Miriam Sanger

Síria: a real face do genocídio

As terríveis imagens da prisão Sednaya, na Síria, escaparam do olhar da mídia e da ONU

Pessoas se reúnem em frente à prisão de Sednaya, em Damasco, em 9 de dezembro de 2024
Foto: Omar HAJ KADOUR
Pessoas se reúnem em frente à prisão de Sednaya, em Damasco, em 9 de dezembro de 2024


As cenas mais impressionantes registradas logo após a queda do regime do ditador sírio Bashar al-Assad não estão relacionadas com a atuação do exército rebelde que o derrubou, mas sim com a exposição do interior da prisão Sednaya, localizada nos arredores de Damasco, capital do país. Conhecida pela população como “abatedouro humano” , por ali passaram, segundo as primeiras estimativas divulgadas, mais de 1,3 milhão de sírios desde 2011, ano do início da sangrenta guerra civil no país. Estima-se que 20% deles morreram ali em resultado de tortura e maus-tratos.

“Assim que os rebeldes tomaram Damasco, cerca de 50 mil pessoas correram para Sednaya para tentar descobrir se ainda havia guardas por ali e, se não, tentar localizar seus familiares. As imagens registradas internamente são cenas de horror: máquinas de tortura, enormes sacos plásticos repletos de ossos, sangue fresco pelo chão e gritos de prisioneiros vindos de andares inferiores”, contou em uma entrevista Ahed Al Hendi, dissidente sírio residente nos Estados Unidos que fundou a ONG Jovens Sírios pela Justiça.

Muito embora Hendi e outros oponentes da ditadura síria tenham feito campanhas internacionais de conscientização sobre o que acontecia sob o regime Assad, nada mudou e acredita-se que existam dezenas de prisões deste mesmo tipo espalhadas pelo país – o enorme complexo de Sednaya está localizado a 30 quilômetros da capital.

O nome disso é genocídio

Bashar al-Assad, presidente da Síria por 24 anos, é um dos melhores exemplos atuais de como atua um líder genocida. “O que aconteceu na Síria foi um genocídio real e Sednaya deixa explícito seus sinais: o uso de maquinário para eliminação de corpos, o inconcebível número de prisioneiros assassinados, e o uso indiscriminado da violência contra homens, mulheres e crianças”, afirmou Joseph Braude, presidente da ONG Center for Peace Communication, empenhada na solução de conflitos racionais no Oriente Médio e na África, cujos funcionários registraram em primeira mão o interior da prisão.

As imagens de Sednaya chocaram o Oriente Médio, mas ganharam muito pouco ou nenhum destaque em países como o Brasil, que em 2010 ofereceu ao ditador sírio Assad a honraria do Grande Colar da Ordem Nacional do Cruzeiro do Sul, a mais alta distinção oferecida pelo governo brasileiro para personalidades estrangeiras.

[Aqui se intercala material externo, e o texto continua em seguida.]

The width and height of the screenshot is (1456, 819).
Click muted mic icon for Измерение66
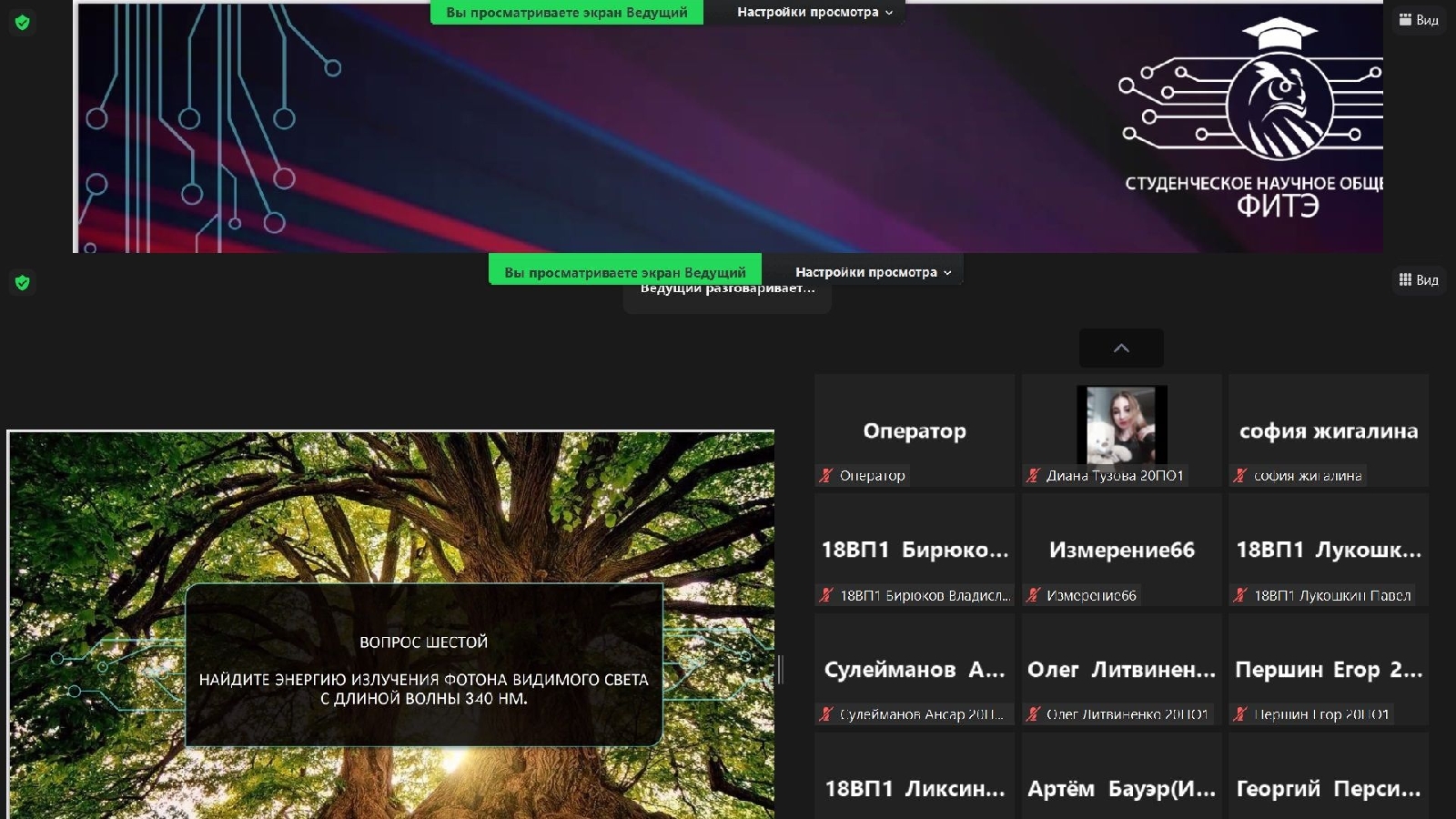pyautogui.click(x=1033, y=595)

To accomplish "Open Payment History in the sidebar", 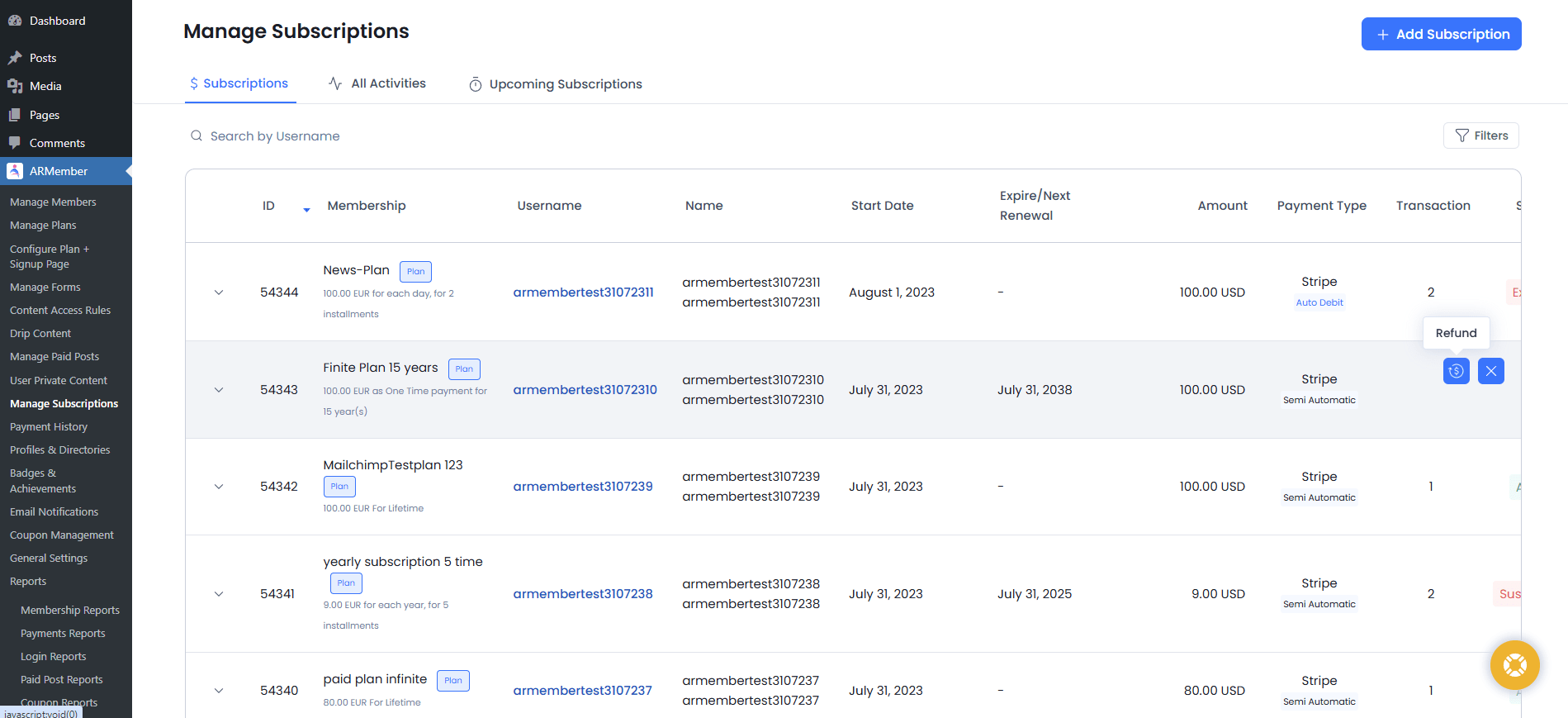I will tap(49, 427).
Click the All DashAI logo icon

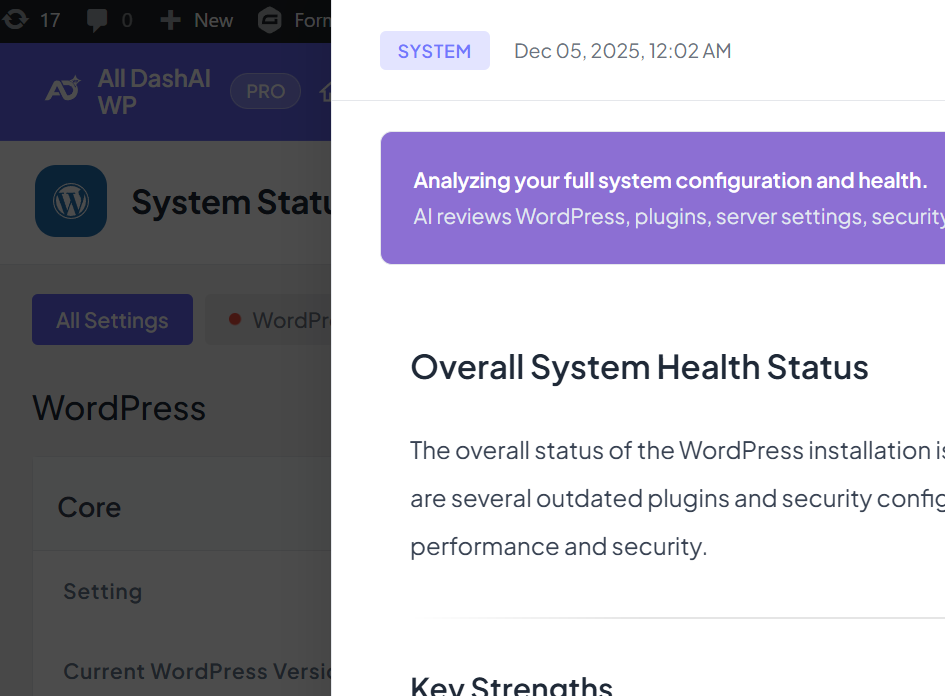[x=64, y=91]
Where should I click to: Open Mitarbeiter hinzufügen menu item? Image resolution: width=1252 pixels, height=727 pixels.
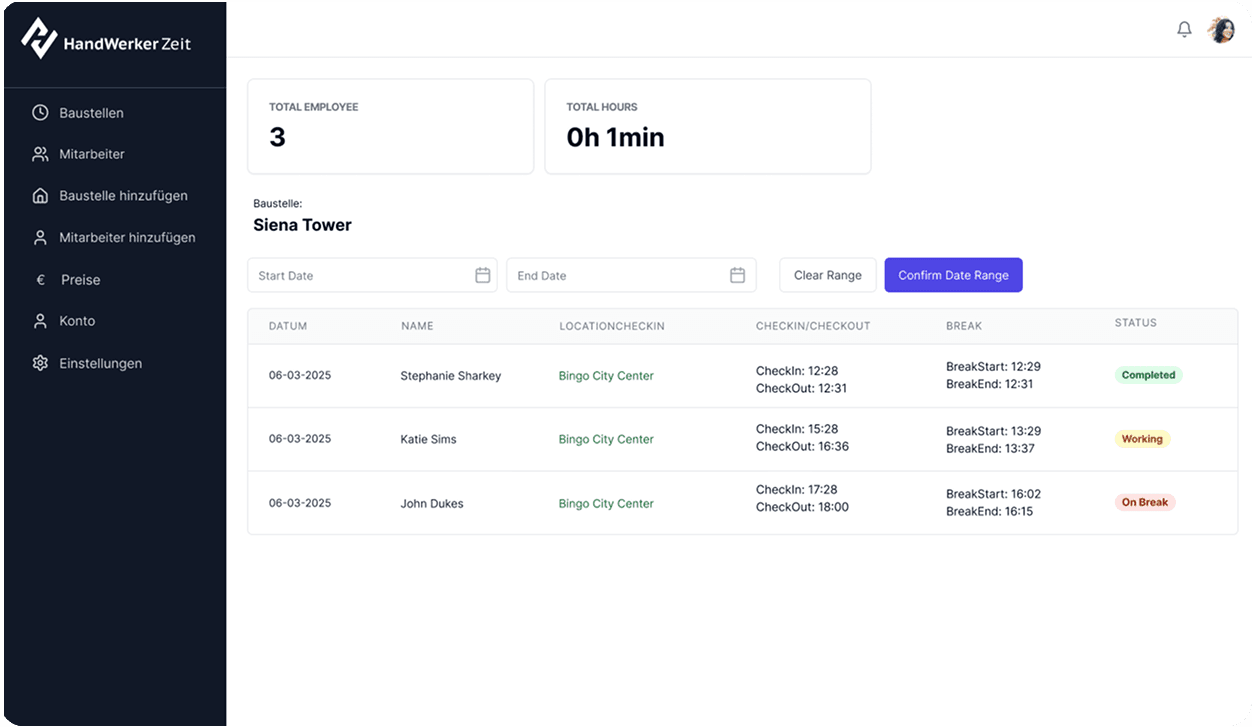coord(127,238)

Também a ONU e governos internacionais não deram até agora a devida atenção ao que está sendo descoberto no país. Assim, perdem a oportunidade de usar corretamente a palavra “genocídio”, empregada de forma tão leviana e incorreta nos últimos 14 meses em relação a Israel que acabou por perder completamente sua força e significado.

O papelão da CNN

Houve um evento hilário no meio de todas as revelações trágicas do que ocorreu na Síria nas últimas décadas: o erro grotesco – ou, dizem alguns, a atuação cinematográfica – de uma repórter da CNN. Ao ingressar na prisão Sednaya, ela “encontrou” em uma das celas um homem que afirmou estar preso ali há três meses. Sem hesitar, a jornalista Clarissa Ward começou a produzir uma reportagem mostrando os momentos em que ela “liberta” o homem, sem atentar a detalhes importantes, como o fato de ele estar limpo, bem-vestido e bem-alimentado demais para ter passado tanto tempo aprisionado.

Depois que a reportagem foi ao ar, revelou-se que aquele que fingiu ver a luz do dia pela primeira vez em meses é, na verdade, Salama Mohammed Salama, ex-oficial de inteligência do regime Assad. A questão, agora, é descobrir se a jornalista planejou o evento ou se foi vítima dele – até agora, ela não veio a público para contar a sua versão.

Ah, CNN…

Bobinha ou ardilosa: jornalista da CNN ( assista ao vídeo ) diz ter salvado um prisioneiro sírio que é, na realidade, agente de segurança da ditadura Assad.

** Miriam Sanger é jornalista, iniciou sua carreira na Folha de S.Paulo e vive em Israel desde 2012. É autora e editora de livros, além de tradutora e intérprete. Mostrar Israel como ele é – plural, democrático, idiossincrático e inspirador – é seu desafio desde 2012, quando adotou o país como seu.